Muhammad Taufik (born 3 January 1957) is an Indonesian politician from Gerindra who is the deputy speaker of Jakarta DPRD.

Having been convicted of corruption in 2004, he received significant attention in 2019 when he successfully filed a lawsuit against the General Elections Commission to run for his second term in the legislative body.

Background
Muhammad Taufik was born in Jakarta on 3 January 1957.

Career
He was the head of the Jakarta office of the General Elections Commission (KPU), but he was sentenced guilty of corruption in 2004 and was imprisoned for 18 months.

Councillor
In the 2014 Indonesian legislative election, Taufik ran as a Gerindra candidate for the Jakarta DPRD and won a seat. He was later appointed as deputy speaker of the body.

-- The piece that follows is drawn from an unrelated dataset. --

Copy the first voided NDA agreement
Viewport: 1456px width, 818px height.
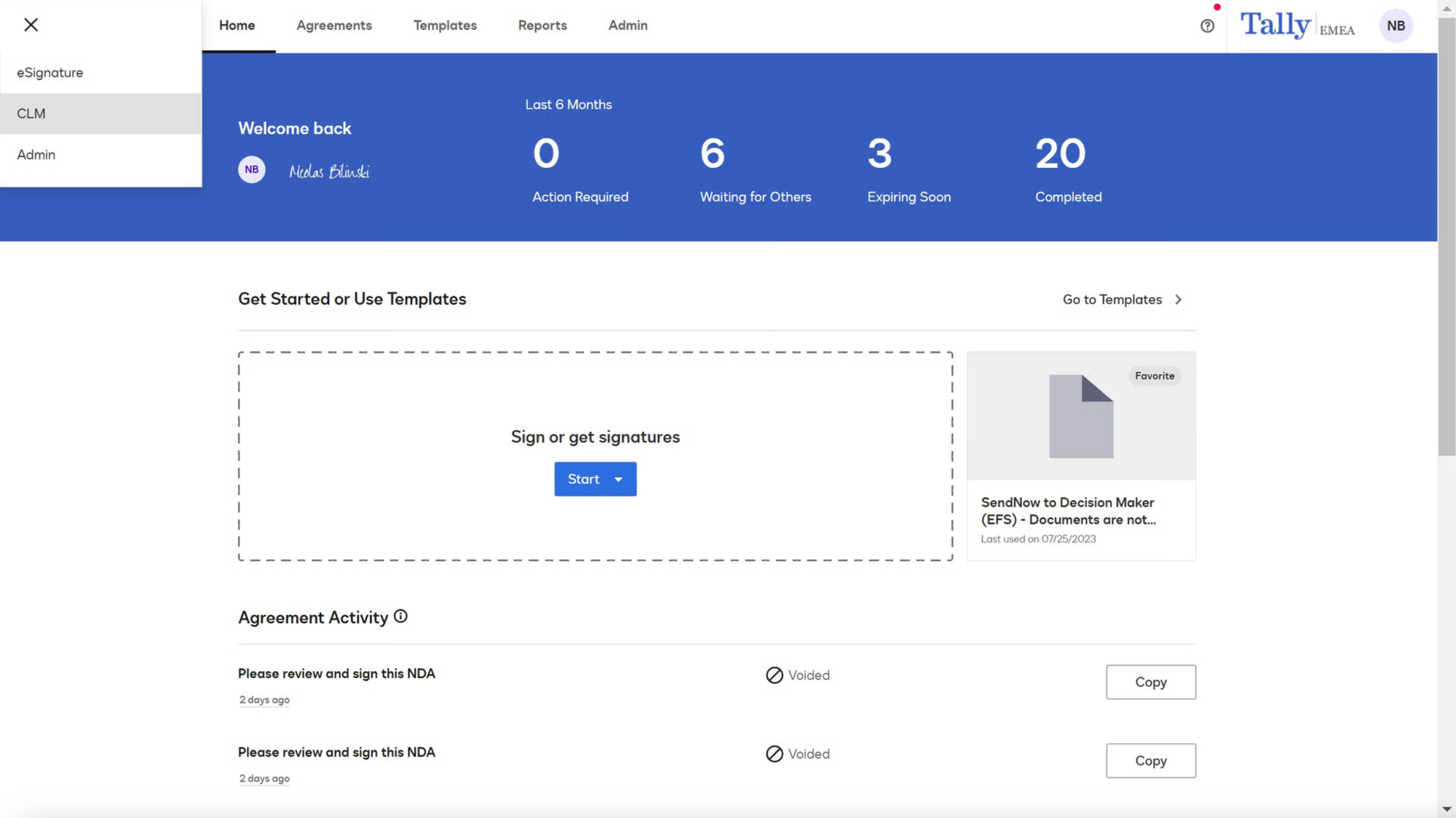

Following the 2014 presidential election, in which Prabowo Subianto lost, Taufik demanded the head of KPU be arrested, accusing him of cheating by opening ballot boxes. This statement, delivered in front of a crowd protesting the results, caused KPU officials to report Taufik to the police.

In the same year, after the resignation of previous governor Joko Widodo, Taufik was brought up as a possible candidate to replace either his gubernatorial seat or the deputy governor seat - which was held by Basuki Tjahaja Purnama (Ahok), who strongly protested Taufik's appointment. Later on, the two would come into conflict often, with Taufik boycotting Ahok during his blasphemy trial.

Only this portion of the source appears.